The venue selected for that National Youth Event was the campus of the University of South Carolina at Columbia. We made a site visit, toured all of the facilities and held one of our planning sessions on the campus about six months before the event. By then I was living in Rapid City, South Dakota, so I flew from Rapid City to Denver, where I met the youth representative from the Western Region and we traveled together to Atlanta and then on to Columbia. During the process of planning and conducting the event, I also made a trip to Columbia through Salt Lake City, connecting to a flight to Atlanta.

These trips were before TSA. Cell phones existed, but I didn’t have one. I remember using my credit card so that the youth delegate could use a pay phone to telephone parents to tell them of a safe arrival at Columbia. The actual National Youth Event occurred at the same time as the 1994 Summer Olympics, hosted in Atlanta, so the Atlanta airport was very busy. In place of the usual airplanes, the major airlines were all operating wide body jumbo jets to carry the traffic into the city. The olympic park terrorist bombing took place during the National Youth Event and so we experienced heightened airport security, but nothing like what we have become accustomed to in our post-911 world. In those days anyone could go to any gate at the airport without having to pass through any security screening or even show proof of identity. IDs were needed only to board the airplanes.

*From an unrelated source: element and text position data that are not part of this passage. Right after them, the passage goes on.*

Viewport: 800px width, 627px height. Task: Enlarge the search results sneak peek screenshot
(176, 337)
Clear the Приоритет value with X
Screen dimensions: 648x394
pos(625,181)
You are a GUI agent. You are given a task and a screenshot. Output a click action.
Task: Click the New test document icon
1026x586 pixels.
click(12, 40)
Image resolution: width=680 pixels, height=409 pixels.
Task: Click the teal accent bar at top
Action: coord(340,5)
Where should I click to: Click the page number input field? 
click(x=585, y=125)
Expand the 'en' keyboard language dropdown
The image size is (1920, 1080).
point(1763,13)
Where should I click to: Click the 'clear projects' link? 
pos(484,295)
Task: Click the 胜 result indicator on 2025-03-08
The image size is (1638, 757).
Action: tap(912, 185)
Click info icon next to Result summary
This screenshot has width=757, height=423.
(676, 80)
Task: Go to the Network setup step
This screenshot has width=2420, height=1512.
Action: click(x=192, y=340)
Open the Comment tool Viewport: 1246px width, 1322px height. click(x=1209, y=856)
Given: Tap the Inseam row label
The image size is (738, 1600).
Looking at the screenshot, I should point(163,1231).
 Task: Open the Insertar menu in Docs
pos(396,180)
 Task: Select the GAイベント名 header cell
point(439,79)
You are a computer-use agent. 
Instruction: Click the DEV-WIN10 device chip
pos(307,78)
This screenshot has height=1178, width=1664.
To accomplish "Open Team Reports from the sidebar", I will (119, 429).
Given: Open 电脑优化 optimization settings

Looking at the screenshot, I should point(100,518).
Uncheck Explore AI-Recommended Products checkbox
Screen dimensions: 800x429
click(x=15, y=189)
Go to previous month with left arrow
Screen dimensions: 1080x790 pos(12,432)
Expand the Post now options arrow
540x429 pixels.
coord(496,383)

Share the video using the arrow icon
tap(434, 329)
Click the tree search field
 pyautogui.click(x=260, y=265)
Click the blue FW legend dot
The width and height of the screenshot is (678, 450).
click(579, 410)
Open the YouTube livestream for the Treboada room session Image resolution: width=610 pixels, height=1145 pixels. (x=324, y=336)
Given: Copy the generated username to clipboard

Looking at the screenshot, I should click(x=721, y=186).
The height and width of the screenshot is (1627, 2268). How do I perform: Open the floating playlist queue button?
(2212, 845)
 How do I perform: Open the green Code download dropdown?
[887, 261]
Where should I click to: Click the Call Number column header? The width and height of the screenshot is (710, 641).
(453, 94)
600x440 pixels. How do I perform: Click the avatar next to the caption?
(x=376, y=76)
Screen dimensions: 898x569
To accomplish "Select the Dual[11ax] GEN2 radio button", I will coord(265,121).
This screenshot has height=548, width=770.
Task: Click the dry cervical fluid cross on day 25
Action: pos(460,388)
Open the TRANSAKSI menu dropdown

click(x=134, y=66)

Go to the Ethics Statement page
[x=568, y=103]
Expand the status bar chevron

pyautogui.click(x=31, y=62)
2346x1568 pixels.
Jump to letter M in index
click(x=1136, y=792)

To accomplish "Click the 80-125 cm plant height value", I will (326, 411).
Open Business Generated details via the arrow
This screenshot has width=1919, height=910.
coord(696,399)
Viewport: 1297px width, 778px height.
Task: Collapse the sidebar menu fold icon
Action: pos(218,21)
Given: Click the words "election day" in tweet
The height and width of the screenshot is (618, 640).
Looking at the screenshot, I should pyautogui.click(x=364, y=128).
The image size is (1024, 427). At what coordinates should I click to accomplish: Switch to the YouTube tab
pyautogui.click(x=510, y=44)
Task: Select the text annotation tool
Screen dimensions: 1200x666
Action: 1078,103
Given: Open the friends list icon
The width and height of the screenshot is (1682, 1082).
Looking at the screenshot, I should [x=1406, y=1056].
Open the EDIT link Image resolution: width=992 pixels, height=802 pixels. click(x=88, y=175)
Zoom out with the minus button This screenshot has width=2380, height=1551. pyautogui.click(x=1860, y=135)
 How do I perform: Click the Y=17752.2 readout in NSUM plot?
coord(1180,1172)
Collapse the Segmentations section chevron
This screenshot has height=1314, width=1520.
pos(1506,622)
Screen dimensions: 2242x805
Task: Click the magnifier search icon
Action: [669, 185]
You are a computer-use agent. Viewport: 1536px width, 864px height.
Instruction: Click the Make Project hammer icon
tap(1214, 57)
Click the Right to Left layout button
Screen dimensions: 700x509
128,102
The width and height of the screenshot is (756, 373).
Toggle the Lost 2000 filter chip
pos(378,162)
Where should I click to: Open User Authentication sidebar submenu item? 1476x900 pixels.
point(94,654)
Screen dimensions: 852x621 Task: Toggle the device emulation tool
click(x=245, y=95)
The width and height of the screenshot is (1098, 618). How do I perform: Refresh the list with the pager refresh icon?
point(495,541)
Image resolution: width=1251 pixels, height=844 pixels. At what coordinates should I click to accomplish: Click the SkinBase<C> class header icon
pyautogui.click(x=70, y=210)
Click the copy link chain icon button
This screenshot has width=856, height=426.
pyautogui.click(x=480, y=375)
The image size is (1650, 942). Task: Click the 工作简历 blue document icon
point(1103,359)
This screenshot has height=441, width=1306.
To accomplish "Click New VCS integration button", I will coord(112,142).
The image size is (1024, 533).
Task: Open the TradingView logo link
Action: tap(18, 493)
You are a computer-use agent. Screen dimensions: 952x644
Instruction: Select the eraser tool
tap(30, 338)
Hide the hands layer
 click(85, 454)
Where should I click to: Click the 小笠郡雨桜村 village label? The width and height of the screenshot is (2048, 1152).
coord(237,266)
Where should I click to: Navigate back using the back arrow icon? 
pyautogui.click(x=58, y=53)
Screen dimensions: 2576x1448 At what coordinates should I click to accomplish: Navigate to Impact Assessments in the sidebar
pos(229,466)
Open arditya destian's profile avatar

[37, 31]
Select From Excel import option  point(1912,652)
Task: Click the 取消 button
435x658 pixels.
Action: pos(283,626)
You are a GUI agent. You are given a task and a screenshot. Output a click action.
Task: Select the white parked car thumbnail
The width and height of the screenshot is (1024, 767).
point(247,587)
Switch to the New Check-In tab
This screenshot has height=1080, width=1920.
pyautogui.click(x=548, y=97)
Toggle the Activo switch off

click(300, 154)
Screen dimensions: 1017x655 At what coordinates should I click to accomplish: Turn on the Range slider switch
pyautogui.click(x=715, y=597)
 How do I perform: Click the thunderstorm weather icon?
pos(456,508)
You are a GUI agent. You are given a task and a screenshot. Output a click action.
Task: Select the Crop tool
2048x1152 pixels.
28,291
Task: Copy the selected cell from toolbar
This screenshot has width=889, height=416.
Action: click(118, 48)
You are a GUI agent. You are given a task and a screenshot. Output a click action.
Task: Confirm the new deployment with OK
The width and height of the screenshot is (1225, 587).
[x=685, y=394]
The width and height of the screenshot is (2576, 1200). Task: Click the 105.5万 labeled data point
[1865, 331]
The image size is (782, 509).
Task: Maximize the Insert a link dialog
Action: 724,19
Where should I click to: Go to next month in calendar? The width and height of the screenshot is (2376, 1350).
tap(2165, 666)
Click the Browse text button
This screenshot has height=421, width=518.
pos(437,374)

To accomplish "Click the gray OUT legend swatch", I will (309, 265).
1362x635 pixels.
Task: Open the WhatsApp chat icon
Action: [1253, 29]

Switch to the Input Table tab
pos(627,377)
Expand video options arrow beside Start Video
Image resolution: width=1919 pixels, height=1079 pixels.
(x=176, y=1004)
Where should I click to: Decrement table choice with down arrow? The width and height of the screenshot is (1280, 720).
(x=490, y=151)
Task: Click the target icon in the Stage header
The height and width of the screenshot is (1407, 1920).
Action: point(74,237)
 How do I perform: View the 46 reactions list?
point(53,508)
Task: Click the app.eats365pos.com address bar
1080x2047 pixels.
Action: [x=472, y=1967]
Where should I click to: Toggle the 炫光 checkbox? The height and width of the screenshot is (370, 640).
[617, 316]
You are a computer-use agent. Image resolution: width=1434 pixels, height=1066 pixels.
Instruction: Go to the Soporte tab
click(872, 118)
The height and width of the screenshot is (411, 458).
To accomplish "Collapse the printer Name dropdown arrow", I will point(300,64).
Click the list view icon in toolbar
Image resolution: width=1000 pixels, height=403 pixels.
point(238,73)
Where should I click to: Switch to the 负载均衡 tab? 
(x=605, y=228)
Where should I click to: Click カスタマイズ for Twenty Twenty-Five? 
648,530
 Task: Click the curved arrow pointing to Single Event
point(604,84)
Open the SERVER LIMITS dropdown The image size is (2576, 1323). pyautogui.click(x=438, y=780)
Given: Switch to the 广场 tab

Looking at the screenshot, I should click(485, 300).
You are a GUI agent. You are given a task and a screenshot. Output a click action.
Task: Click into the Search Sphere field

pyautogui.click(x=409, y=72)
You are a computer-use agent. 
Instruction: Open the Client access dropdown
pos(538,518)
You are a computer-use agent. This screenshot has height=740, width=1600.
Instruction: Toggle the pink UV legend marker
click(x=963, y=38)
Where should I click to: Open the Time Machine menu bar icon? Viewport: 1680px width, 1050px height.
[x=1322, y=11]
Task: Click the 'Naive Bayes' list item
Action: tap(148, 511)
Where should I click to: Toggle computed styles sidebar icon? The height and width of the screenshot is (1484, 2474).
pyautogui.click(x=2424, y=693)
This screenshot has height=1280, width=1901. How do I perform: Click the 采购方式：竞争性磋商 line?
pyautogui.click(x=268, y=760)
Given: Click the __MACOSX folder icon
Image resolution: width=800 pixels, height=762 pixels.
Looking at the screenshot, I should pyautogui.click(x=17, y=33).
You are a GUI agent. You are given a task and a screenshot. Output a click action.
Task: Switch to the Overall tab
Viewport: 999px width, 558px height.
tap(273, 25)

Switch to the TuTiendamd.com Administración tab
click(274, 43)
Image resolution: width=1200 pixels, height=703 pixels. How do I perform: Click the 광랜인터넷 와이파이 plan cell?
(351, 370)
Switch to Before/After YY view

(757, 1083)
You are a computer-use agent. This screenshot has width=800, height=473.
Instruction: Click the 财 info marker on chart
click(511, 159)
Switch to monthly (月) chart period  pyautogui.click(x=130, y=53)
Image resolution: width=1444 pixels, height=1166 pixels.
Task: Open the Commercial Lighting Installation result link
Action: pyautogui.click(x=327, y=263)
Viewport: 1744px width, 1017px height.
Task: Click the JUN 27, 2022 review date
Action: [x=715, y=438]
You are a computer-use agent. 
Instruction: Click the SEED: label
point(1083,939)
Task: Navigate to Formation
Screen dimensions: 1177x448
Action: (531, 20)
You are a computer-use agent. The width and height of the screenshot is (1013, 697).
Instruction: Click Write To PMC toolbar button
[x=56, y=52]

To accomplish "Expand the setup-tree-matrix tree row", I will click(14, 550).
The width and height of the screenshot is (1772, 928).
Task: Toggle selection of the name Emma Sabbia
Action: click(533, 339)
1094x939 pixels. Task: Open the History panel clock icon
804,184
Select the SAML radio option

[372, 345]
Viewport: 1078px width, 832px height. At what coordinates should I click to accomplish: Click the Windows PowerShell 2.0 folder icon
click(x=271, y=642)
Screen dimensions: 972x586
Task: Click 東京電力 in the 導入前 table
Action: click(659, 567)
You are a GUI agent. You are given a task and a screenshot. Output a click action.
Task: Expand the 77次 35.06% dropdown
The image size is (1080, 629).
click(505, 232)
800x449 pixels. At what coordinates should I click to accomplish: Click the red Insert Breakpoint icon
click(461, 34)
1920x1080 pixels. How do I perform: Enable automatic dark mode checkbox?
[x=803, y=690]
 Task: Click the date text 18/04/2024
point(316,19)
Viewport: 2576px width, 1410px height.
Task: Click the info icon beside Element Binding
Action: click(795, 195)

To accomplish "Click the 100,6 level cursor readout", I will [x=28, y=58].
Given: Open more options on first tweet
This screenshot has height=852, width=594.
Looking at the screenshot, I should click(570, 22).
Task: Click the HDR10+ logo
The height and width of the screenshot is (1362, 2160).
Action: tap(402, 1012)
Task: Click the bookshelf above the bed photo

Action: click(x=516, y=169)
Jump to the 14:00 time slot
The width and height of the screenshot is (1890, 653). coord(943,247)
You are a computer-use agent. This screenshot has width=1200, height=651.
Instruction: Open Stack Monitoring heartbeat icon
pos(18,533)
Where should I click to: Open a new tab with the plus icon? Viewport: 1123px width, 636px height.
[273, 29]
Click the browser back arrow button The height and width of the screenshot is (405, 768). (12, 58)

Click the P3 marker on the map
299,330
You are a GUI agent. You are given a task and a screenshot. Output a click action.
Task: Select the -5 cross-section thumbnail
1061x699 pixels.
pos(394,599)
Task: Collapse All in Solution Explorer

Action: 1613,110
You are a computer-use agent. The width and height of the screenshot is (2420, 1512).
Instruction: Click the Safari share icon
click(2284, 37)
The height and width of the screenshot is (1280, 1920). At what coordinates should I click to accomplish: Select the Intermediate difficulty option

Yesterday was a day to remember those earlier trips to Columbia, South Carolina. We got up in the wee hours of the morning and drove to Bellingham International Airport, where we caught a short shuttle flight to Seattle-Tacoma International. From there we flew to Atlanta, a trip that took nearly 5 hours, and then we caught a commuter flight to Columbia, arriving at the airport that looked much the same as it did over a quarter of a century ago.

Instead of flying on one of Delta’s L-1011 wide bodies, which were fairly old at the time, or one of United’s newer 757 aircraft, we flew from Seattle to Atlanta on a brand new 737-Max 9 plane, filled with technology, including onboard wifi. The trip from Atlanta to Columbia was on an older CRJ. I think that in 1996, we flew on Dash 8 aircraft between Columbia and Atlanta, but I don’t remember for sure.

A lot has happened in the world since 1996. We have become elders. Our children have become adults. Our grandchildren can remember no travel before there were TSA screenings at every airport. There are a lot of other things that haven’t changed. I still enjoy the rich southern accent of the airport employees when I visit Georgia and South Carolina. I even notice a regular “y’all” in our daughter’s speaking. A couple of years in South Carolina has reinforced the bits of southern speech she picked up from living for 5 years in Missouri.

Most importantly, this trip was not a trip in which I traveled away from my family for work. Rather it is a trip away from my work for my family. Our daughter and her family live about 45 minutes from Columbia, South Carolina. There is no feeling better than having your grandson run full bore to you with a great big hug when you arrive at the baggage claim.

Of course, we didn’t really need to stop at the baggage claim. Our suitcases have yet to catch up with us. They arrived from Atlanta on a later flight and should be delivered to our daughter’s home sometime this morning. No worries. These things happen when you travel. We are safe. We arrived on time. We are with family. It is even more exciting than the first trip I made to this area years ago.